The first time U.S. Army Sgt. Erik McGuire performed the elaborate guard-change ceremony for spectators at the Tomb of the Unknowns in Arlington National Cemetery, he worried he would make a mistake.
“Getting out there in front of the crowd for the first time and that fear of messing up was tough,” McGuire said. “It takes time to get over that.”
A 24-year-old Bessemer native, McGuire in August became the 603rd soldier awarded The Tomb Guard Badge since it was first issued in 1958.
McGuire, who served two tours of duty in Afghanistan, is also the first military police in 11 years to be awarded that badge. It is the second-least-awarded military badge, right behind the Astronaut Badge.
“The Tomb Guard — from my military experience, those guys are one of the best. They’re America’s platoon.
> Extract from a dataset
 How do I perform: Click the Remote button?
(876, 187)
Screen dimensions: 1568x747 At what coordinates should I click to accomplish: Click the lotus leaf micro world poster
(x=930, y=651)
I wanted to be part of that challenge,” McGuire said.
It’s a challenge steeped in military history.
The Tomb holds the unidentified remains of soldiers from World War I, World War II and the Korean War. An unidentified American soldier from World War I was the first soldier interred there in 1921.
Tomb Guards, after undergoing rigorous testing and training, conduct a silent vigil 24 hours a day, year-round and in all weather conditions.
The sentinels are volunteers from the 3rd U.S. Infantry Regiment — The Old Guard — based at Fort Myer, Va. Serving since 1784, The Old Guard is the oldest active-duty Army infantry unit and is the Army’s official ceremonial unit.
The guard at the Tomb of the Unknowns is changed every hour on the hour Oct. 1 to March 31. From April 1 through Sept. 30, when the weather is warmer and more people visit, the guard is changed every half-hour.
As part of the vigil, a sentinel marches 21 steps on a 63-foot rubber-surfaced walkway behind the Tomb, turns, faces east for 21 seconds, turns again and faces north for 21 seconds, then takes another 21 steps and repeats the process. The 21 steps and seconds symbolize the military’s highest honor — the 21-gun salute.
For the changing of the guard, a sentinel unlocks the bolt of his or her M-14 rifle to signal to the relief commander to start the ceremony. The relief commander walks out to the Tomb and salutes, then faces spectators and asks them to stand and remain silent.
The relief commander conducts a white-glove inspection of the rifle. The relief commander and the relieving sentinel then meet the retiring sentinel in front of the Tomb.
All three then salute the Unknowns, all of whom have been symbolically given the Medal of Honor.
For McGuire, Tomb Guard duty means working 26-hour shifts, three days out of every nine. For two other days in that nine-day rotation, the guards put in seven-hour days making sure they remain proficient in the guard change procedure.
For McGuire’s family, friends and former teachers, the designation has been a tremendous source of pride.
The fourth-generation McAdory High School graduate’s name came up during a recent professional development meeting of teachers and faculty there, said Antjuan Marsh, McAdory’s instructional assistant principal and one of McGuire’s former teachers.
“We were discussing some good things that were going on. Top of the list was Erik McGuire,” Marsh said.
“I remember him being energetic, inquisitive,” Marsh said of McGuire. “He was respectful.”
McGuire’s mother, Annette McGuire, is quick to note that it was a sergeant at Fort Myer who requested that McGuire apply for Tomb Guard service.
“One of the sergeants saw him and the professional way he carried himself and asked him to do the training,” Annette McGuire said.
Unlike many Tomb Sentinels, McGuire had been at Fort Myer only five months, rather than the customary year, when he was asked to sign up for training, he said.
Before receiving the badge, McGuire underwent a grueling seven-month training process.
McGuire started with a customary two-week trial training period, spending each day at Arlington from 5 a.m. until 7 p.m., memorizing history of the Tomb, the Army and Arlington, perfecting the guard-change procedure and learning to keep his uniform and equipment in pristine condition.
At the end of each day, McGuire spent several more hours at home, shining his shoes until they were ready to pass inspection. “It would take hours upon hours to get them right,” he said.
“He has worked very hard for this. I’ve seen him stay up long nights and dedicate almost everything,” McGuire’s wife, Miranda, said in a military news statement.
After finishing that two weeks of training, McGuire went on to complete more than six months of intensive training before being awarded the Tomb Guard badge in August.
Many Tomb Guards require up to nine months of training. Many applicants decided along the way to throw in the towel, McGuire said.
“I wanted that honor. I wanted to better myself,” McGuire said. The Tomb, he said, allows people to “go and show our pride and honor as Americans.”
Inscribed on the back of the Tomb are the words, “Here rests in honored glory an American soldier known but to God.”